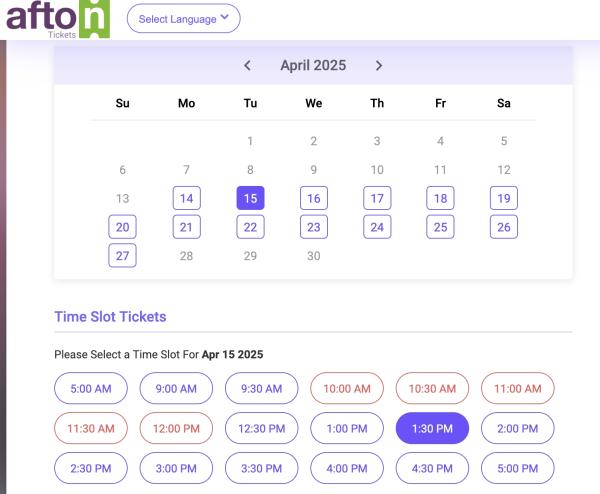This screenshot has height=494, width=600.
Task: Select the 12:00 PM slot
Action: coord(176,428)
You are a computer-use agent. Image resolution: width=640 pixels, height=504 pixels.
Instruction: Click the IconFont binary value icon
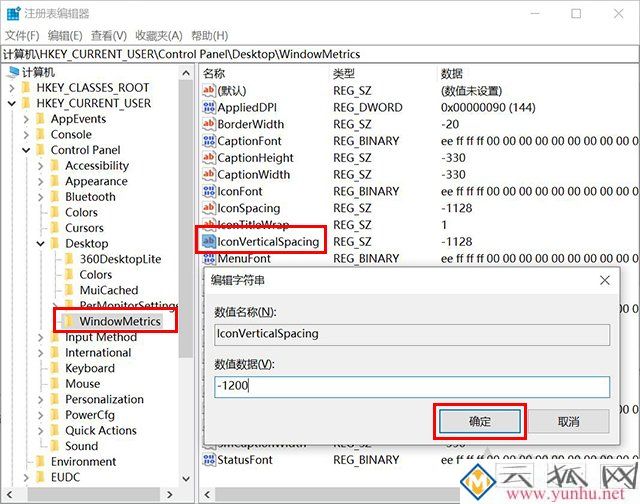tap(209, 191)
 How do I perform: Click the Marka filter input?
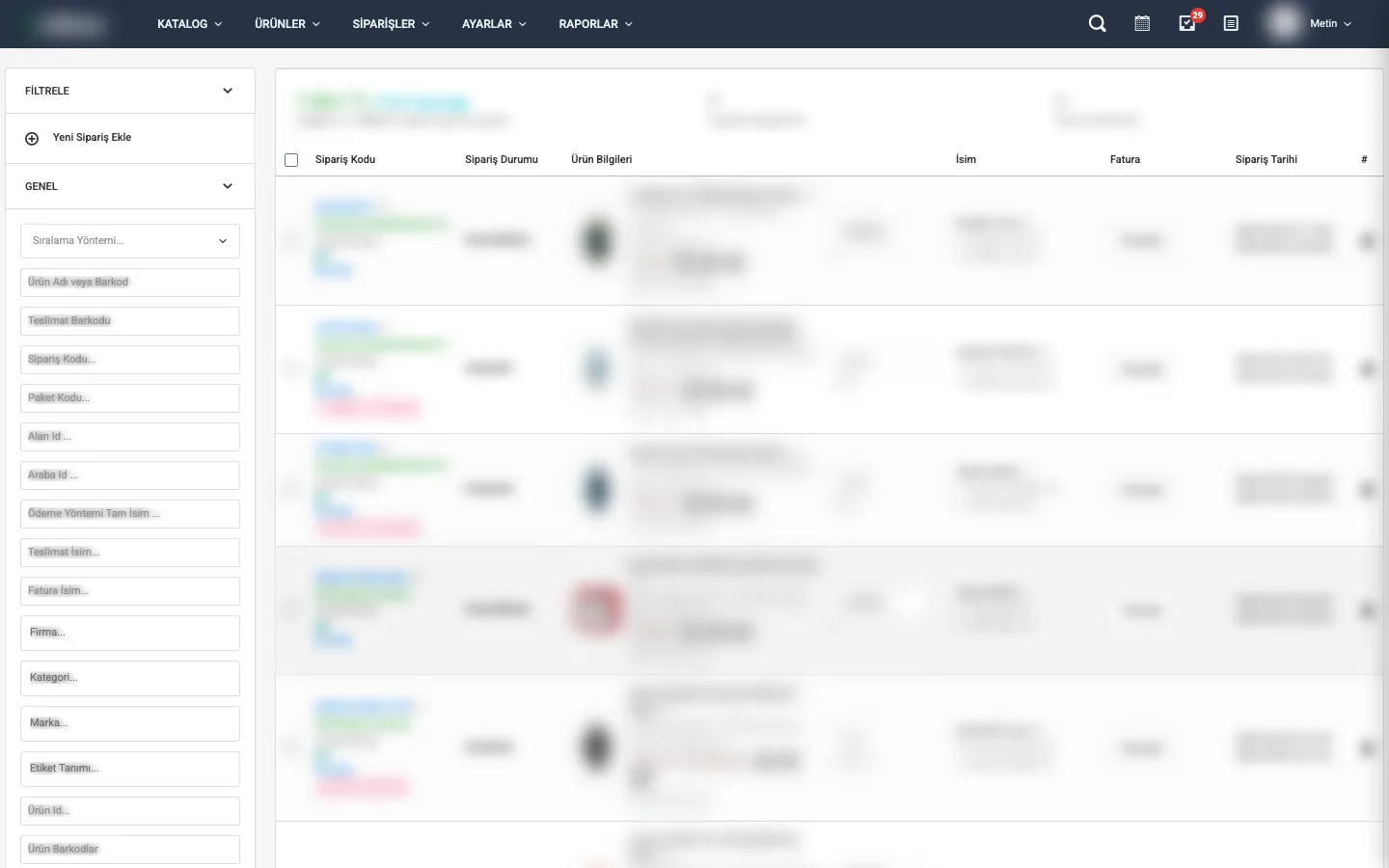130,723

▶ **WORK REQUIRED**:
Please quote the records above exactly, beginning at the line that contains "You are a computer-use" and ending at their last line. Leave the pictures out.

▶ **TASK RESULT**:
You are a computer-use agent. Image resolution: width=640 pixels, height=504 pixels.
Instruction: Click the IconFont binary value icon
tap(209, 191)
 How do I perform: Click the Marka filter input?
130,723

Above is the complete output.